MARTYN:  And there's we're trying to work that up into a full project so that the technology is being used to connect people in that way.  So that on the one hand you're connecting generations but on the other hand you're enabling the sans for the young person what it does for their self‑esteem knowing that they're helping older people is immense and the issue of self‑esteem is important but just a bit about that and hopefully you'll hear more about it soon. 

NEW SPEAKER:  I work on mobile phones for the senior market.  A whole jumble of different things.  Heinz's point of not enough people for the support, I would argue it's possible there is a growing army of people who are the older people.  The reason we have older people is everyone is living longer and healthier and I think you confuse older with decrepit.  On the business case, one of the differences between older and disabled is a lot of older people are wealthy.  Eighty per cent of the money in America is controlled by people over 65, so often you can build a business case on something in small volume making it very expensive.  The Department of Transport talked about how aeroplanes have got lighter and trains need to get lighter as well.  That is happening in the same way.  McLarens announced the first road car with a pressed carbon fibre body, superstrong and superlight, £100,000 car which will be rare, but it will filter down to the ordinary cars, but it takes time.  So you don't need things to be mass market instantly for the benefit to come later.

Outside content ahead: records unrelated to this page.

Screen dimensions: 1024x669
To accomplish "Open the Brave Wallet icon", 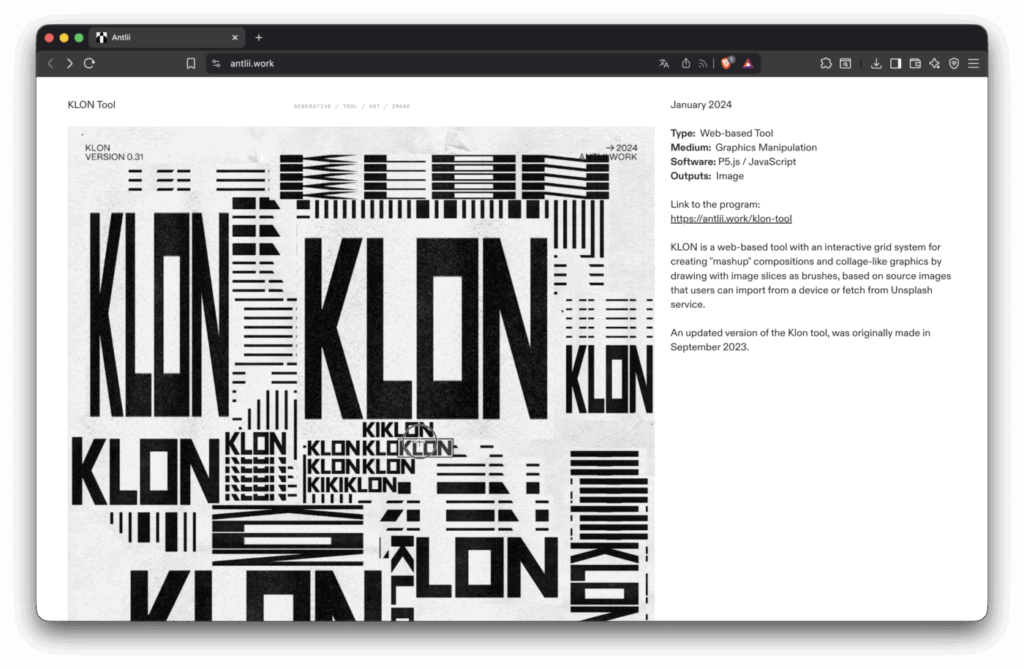I will (915, 63).
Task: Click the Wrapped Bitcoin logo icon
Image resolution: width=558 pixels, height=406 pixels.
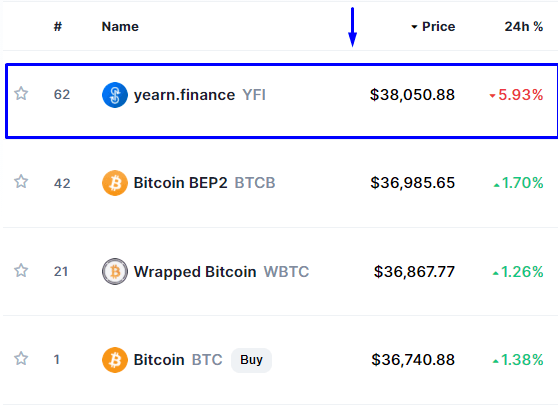Action: click(x=115, y=271)
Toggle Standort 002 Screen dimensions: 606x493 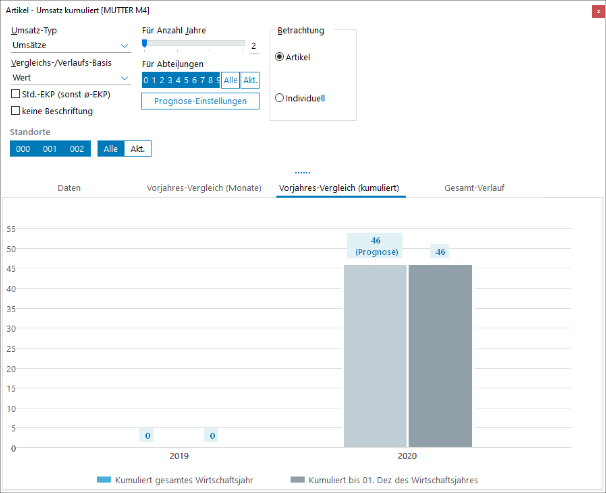pos(77,149)
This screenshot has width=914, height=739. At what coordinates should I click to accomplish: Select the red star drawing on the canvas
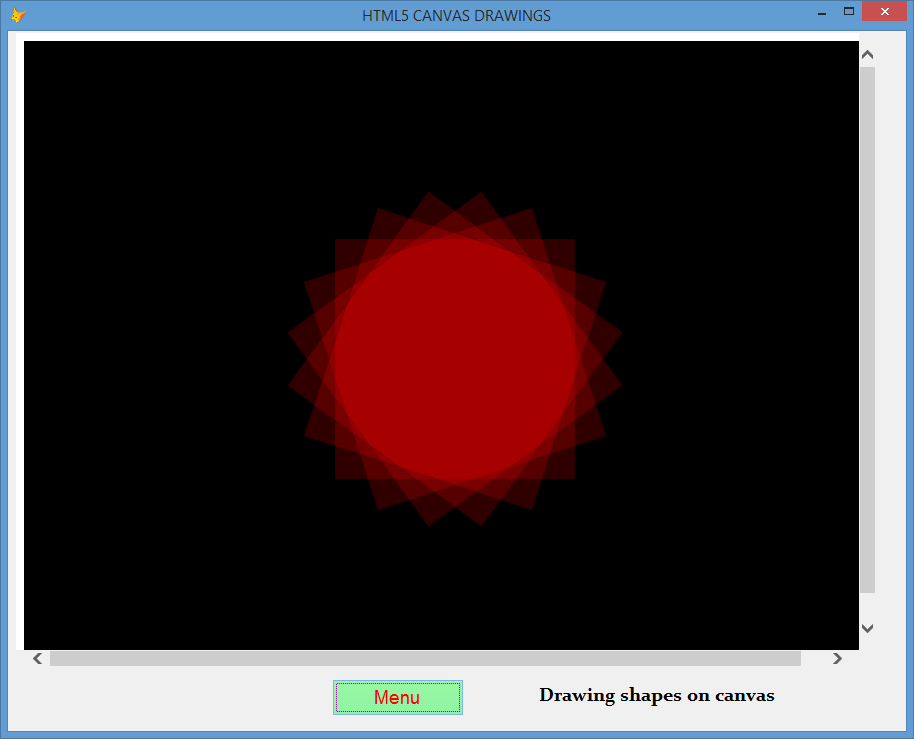(456, 355)

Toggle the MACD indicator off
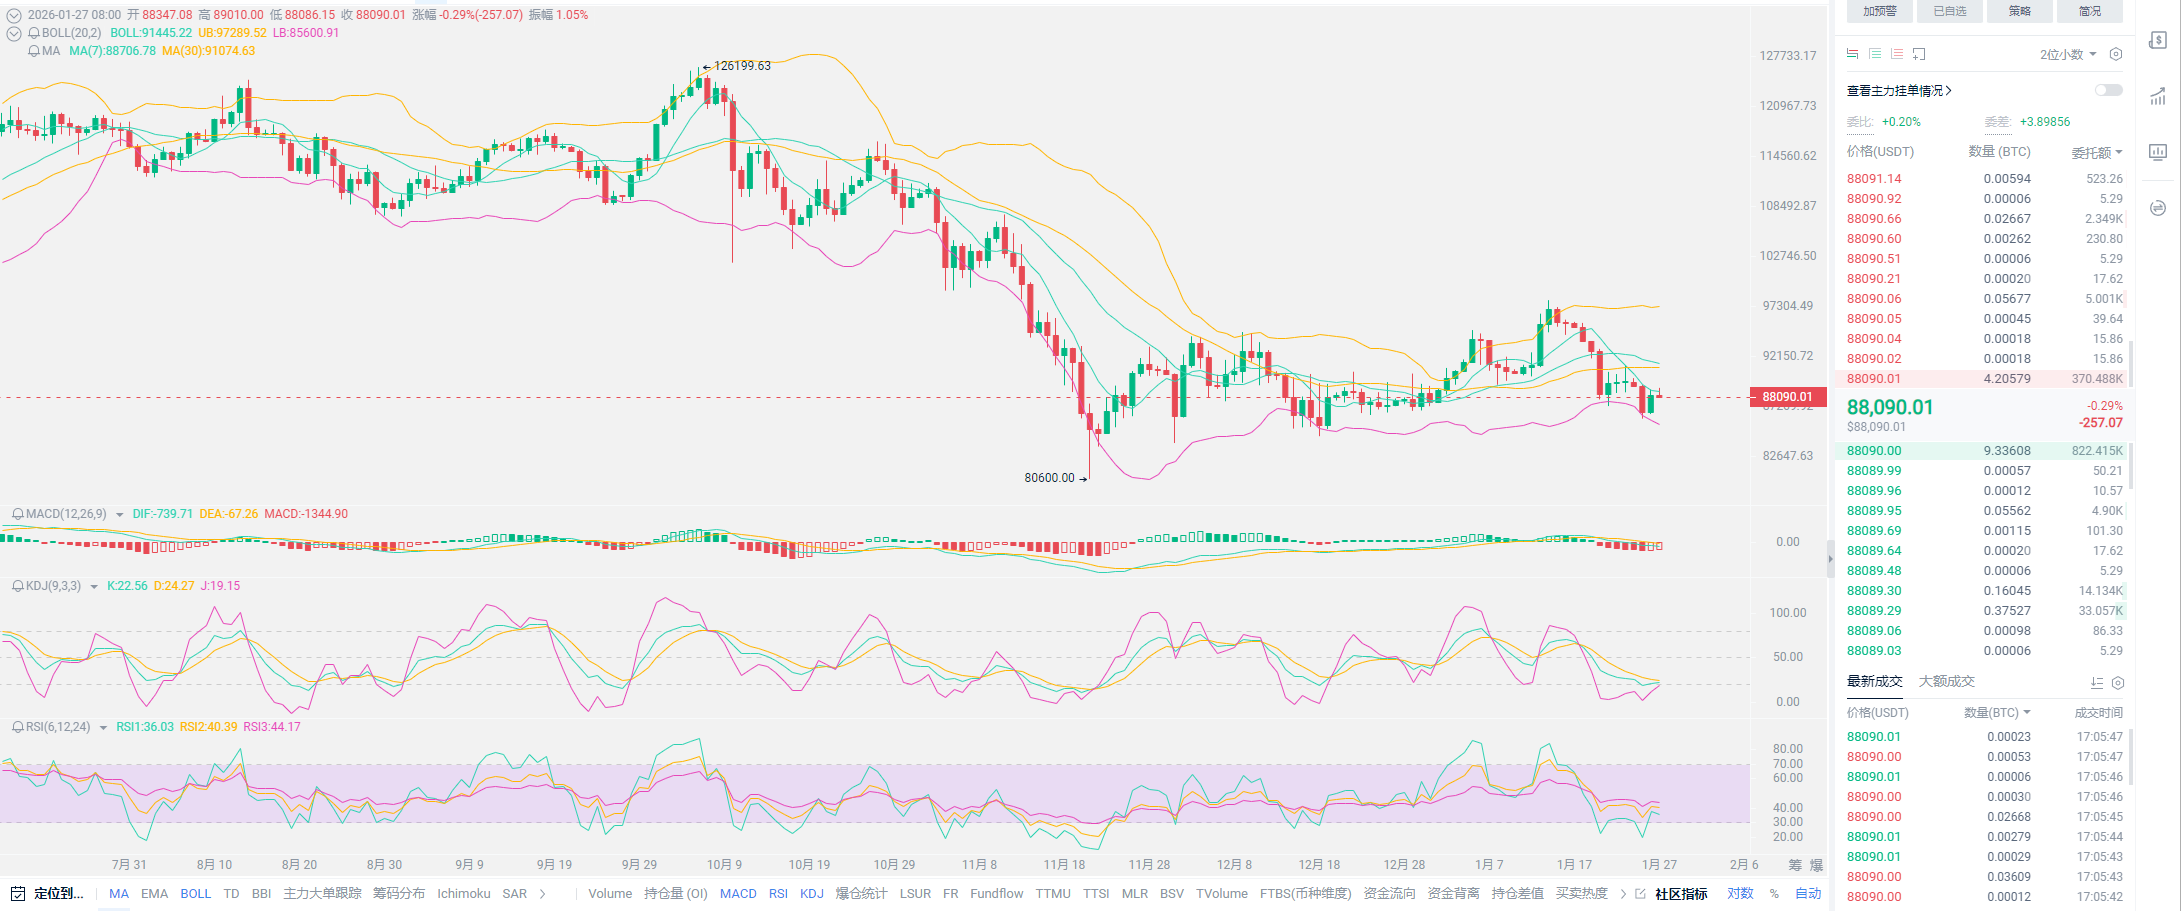tap(737, 894)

MARTYN:  The technology we're talking about, twenty years to avoid it having the same conversation in another 20 years, what you have to do.  However, I suspect we are running out of time.  I'd like to do one last run through with the Panel for their final comments, starting with Graham, please.

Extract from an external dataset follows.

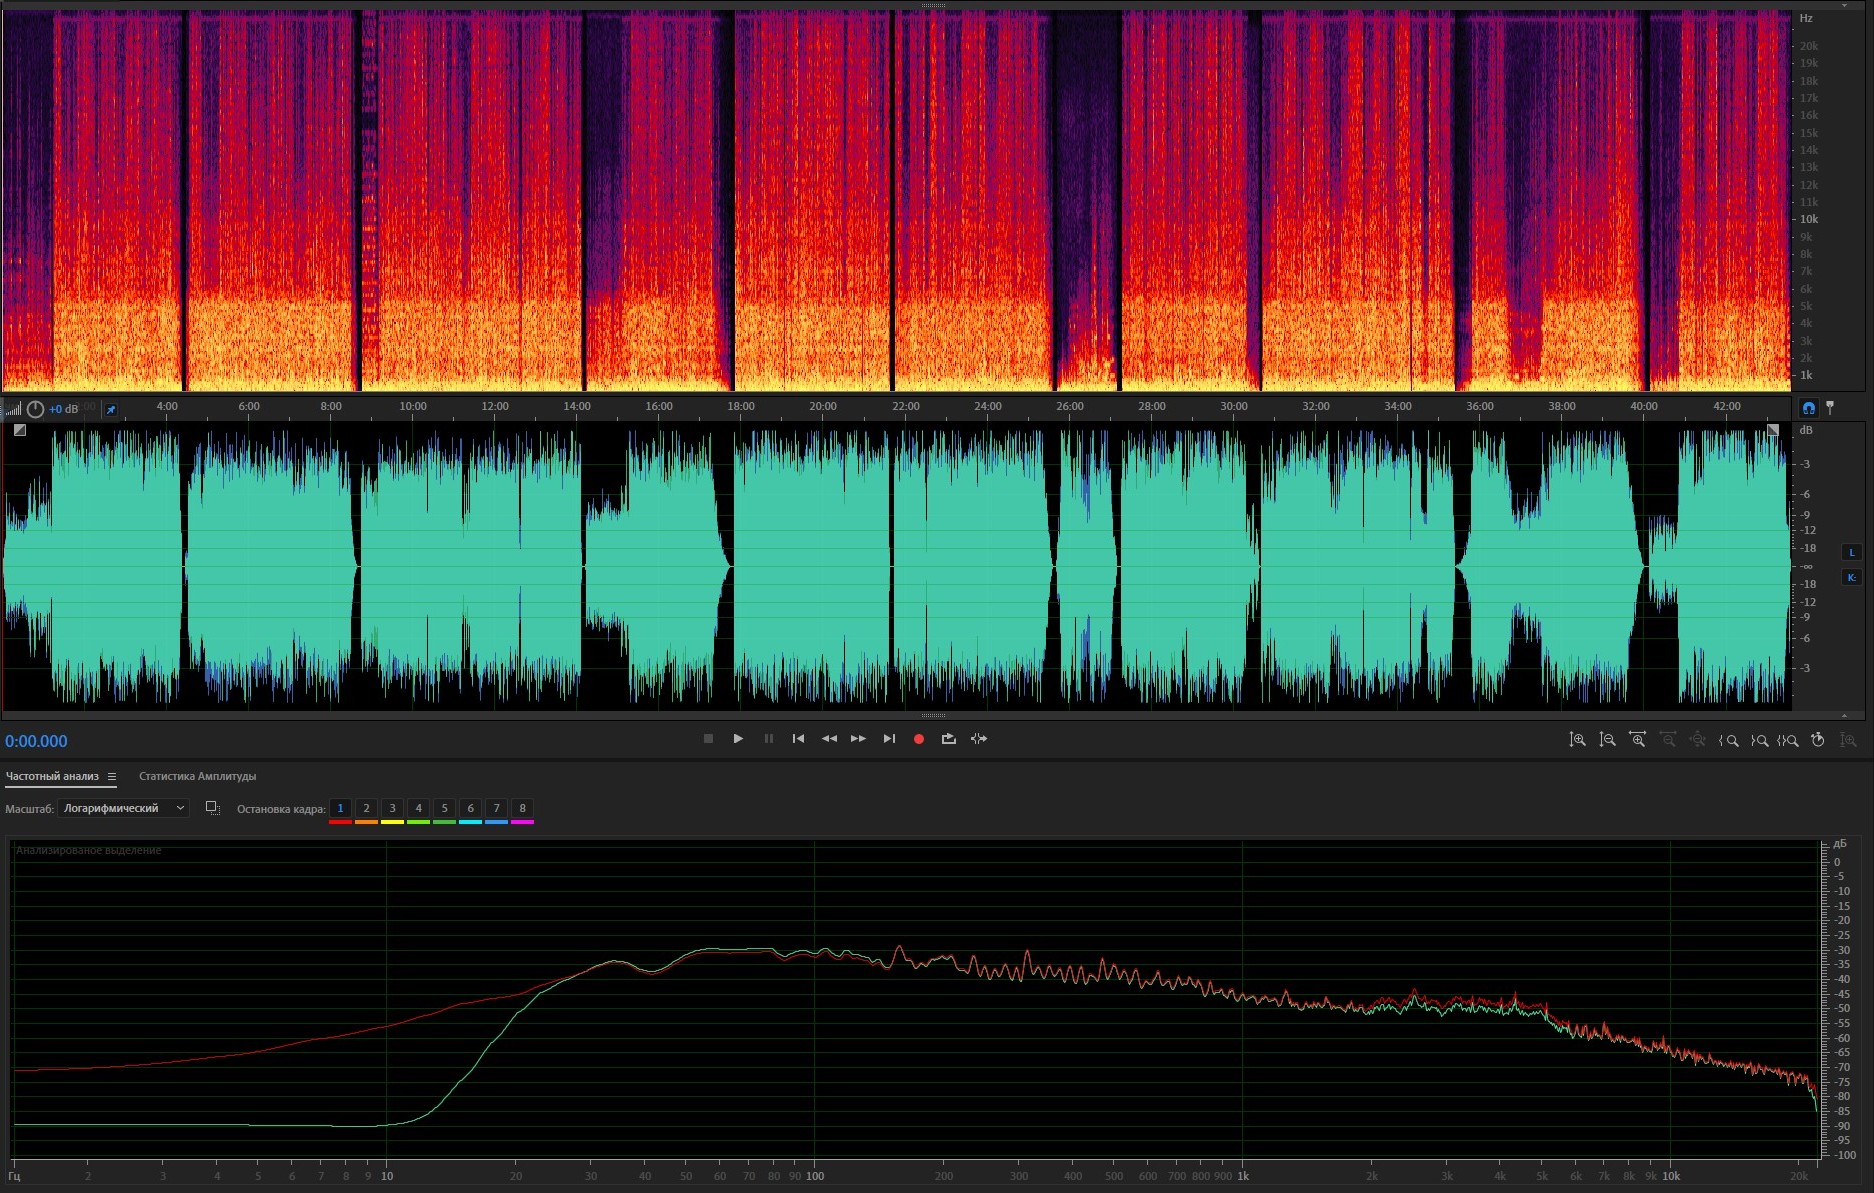Enable hold frame button 5
Image resolution: width=1874 pixels, height=1193 pixels.
(x=444, y=808)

GRAHAM:  I need a new word for "business model".

RICHARD:  There are so many points.  I think indeed why is it going to be different from now on?  I think we've reached a tipping point, probably in socio‑economic terms.  I don't see a viable alternative, frankly, and I think necessity will drive this forward.

HEINZ:  I believe that the government will maintain the health service as well as it can, but will not maintain the comfort, quality of life service for chronic disease for elderly people because they can't afford to and at the most extreme cases, (inaudible) and the community haven't yet taken any steps to take it up.

BOB:  I think I want to echo what Heinz is saying that I do agree we're at some kind of tipping point, but I'm very concerned as to how this will pan out in terms of the quality of life of an awful lot of older and disabled people, unless groups such as we have here today can get together and start making things happen.

MARTYN:  n I have a show of hands.  Who feels that they would like to be involved in making this mass market available, available to everyone? Everyone? Who would like to play a part?  Not to commit to, but who would like to play a part in breaking from 20 years to one more year? A show of hands, please? Excellent. I was hoping for that. Thank you.